A look back at my day
Talking with my therapist, one of the things she mentioned was looking back at the day to see what worked and what didn't. We talked about me taking an intentional break so I didn't feel like 24/7 Mom, also potentially being intentional with my kids since that usually helps family life go smoother if we all have a little dedicated time with each other.
Will I always reflect in my blog? Uhhh... if it gets me to actually do it, maybe. No one reads this, right?... 👀
So I did sort of take a couple little breaks. They weren't terribly intentional, in the sense that I wasn't trying to regain my zen or anything, just playing on my phone in the guest room (with a blanket, snuggled up). But they were intentional in the sense that I was not in the same area as my kids. A couple thoughts about my day - I thought, since we have extra time, maybe we could play a boardgame together! That would be fun! But then it was lunch and I needed to eat, and half the kids decided they wanted to go to a friend's house, and then I got tired. Afternoons are useless most days. Maybe that's when I should try an intentional recharge... Hmm. I'll think about it. Another note was how melancholy I felt around dinner time. I just cooked a freezer meal, so I didn't really have to do much, but I guess the neighbor friend was inside and my husband was playing online with some friends when it finished (85 minutes later), and so it was pretty much just me puttering around in the kitchen. I felt sad, even though I didn't work hard at it, but I guess effort is only a factor of disappointment when you do something that no one appreciates. Not too long after I started eating, the baby at least came downstairs so I got her some. (I don't think she liked it much though haha, but she's a toddler, she ate some and that's a win.)
I'm a little bit sick. Mostly tired, a very mild sore throat, but also a cough that hurts a little. I think it was... two days ago? The cough hurt quite a lot, but I didn't cough as much. Today I've had a lot of phlegm and then of course talking makes it worse, so I didn't want to yell to anyone that dinner was ready. (Oh... and a kid was playing on my phone, I forgot about that. I was.... really more lonely without that than I'd like to admit. And since I was tired I didn't want to go upstairs to get the laptop that is pretty much my eldest's for a while since we gifted her a PC game.)

● Supplied data:
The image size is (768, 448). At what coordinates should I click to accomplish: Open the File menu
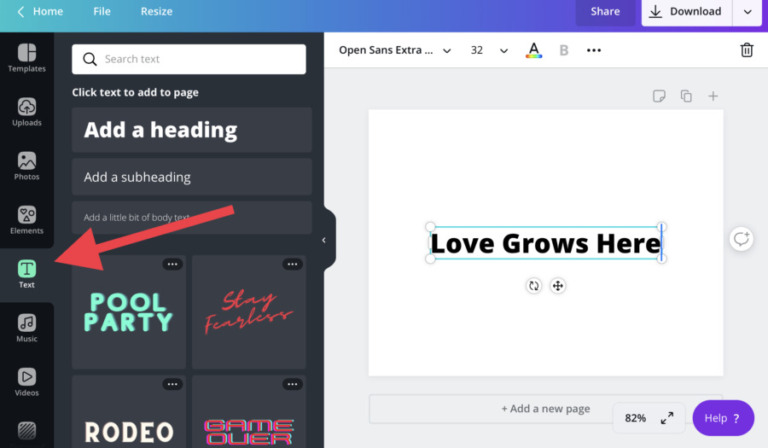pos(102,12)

...

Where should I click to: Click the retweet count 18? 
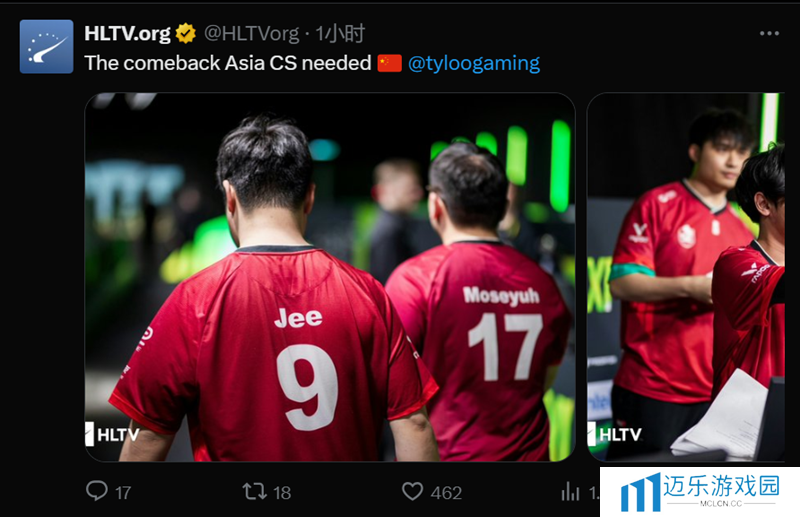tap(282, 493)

● Task brief: Write the next part of the blog entry about looking back on the day, picking up after its final sentence. The records have nothing to do with the text.

● Exercise answer:
Does that help me see what worked and what didn't? Maybe... maybe not? Anyway it's only been a day, I can try again. I got some good news about my mom, her physical therapy is going well enough that they might move her to a facility that does 3 hours a day instead of 1. And I guess she's working on reading the clock, which has been one of her bigger struggles? So, what I'm getting out of this, is that it's definitely time to start visiting more often, because she's probably remembering better, too.
I hope that's not the people pleaser in me. It IS, isn't it? I want her to remember me as a perfect daughter. UGH. I want her to be happy, too, but it would feel worse if I knew she remembered I couldn't visit often........ :-(
WELL maybe I'll just leave my husband at home with the kids on Monday, or take one, while I visit Mom. That's another thing I talked about with the therapist. And then we could do something fun, have intentional time, make it a pleasant trip. I don't know if it's easier now, but a few weeks ago my sister stopped by after visiting Mom and mentioned it was HARD - and the two times I've been able to visit, it WAS hard. Hard to see her shaved head and depressed skull, hard to hear her slurred voice, hard to switch from dementia-like behavior to typical Mom attention to detail. It is HARD. Good, but hard. I'm so grateful my dad visits her every day (he might not be able to tomorrow due to snow though, waaaah).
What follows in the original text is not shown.